The elevator ascends to another level. The doors open, revealing a large, ornate mirror. Hightower tells the guests to wave and say "good bye" to themselves. As they do, the lighting of the hotel is replaced with an eerie green glow, which makes the reflections of the guests ghostlike, an effect similar to the California and Paris rides, but absent the lightning strike. The ghostly reflection of the riders disappears and leaves the idol alone in the empty elevator. The idol laughs menacingly at the riders, and suddenly shoots forward at them. The elevator vibrates, then begins the drop sequence. The sequence is identical to the US version except the first two drops are missing and the final drop takes place from the bottom set of doors rather than the top of the shaft.
At the end of the drop sequence, the elevator returns to its loading level, where the idol's green eyes glare one last time in the dark and then disappear, replaced by the service doors through which guests entered.

''The Twilight Zone'' references in the attraction

In an effort to be true to the spirit of The Twilight Zone, Disney Imagineers reportedly watched every episode of the original television show at least twice. The attraction buildings are littered with references to Twilight Zone episodes.

Disney's Hollywood Studios

Jazz music from the 1930s is played throughout the queueing area for the Tower of Terror at Disney's Hollywood Studios, as well as in the lobby and library.
The ride's score was composed by Richard Bellis, and incorporates the main Twilight Zone theme composed by Marius Constant. The attraction's theme and can be found on several theme park albums:
The Tokyo DisneySea version of the attraction is scored by Joel McNeely, who has released the overture on his site.

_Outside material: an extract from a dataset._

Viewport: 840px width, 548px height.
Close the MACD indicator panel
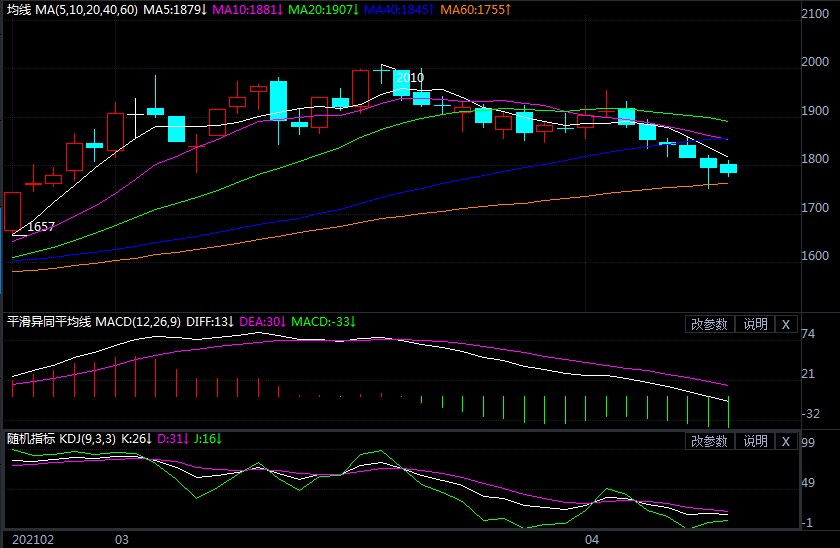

Television film adaptation

Following the attraction's success, Walt Disney Television produced the TV film Tower of Terror, starring Steven Guttenberg and Kirsten Dunst. Based on the attraction and not The Twilight Zone itself, it is Disney's first film based on one of its theme park attractions and the only one made for television. Many scenes were filmed at Disney's Hollywood Studios, when it was still named Disney-MGM Studios, while other scenes were filmed in Disney's Burbank studios.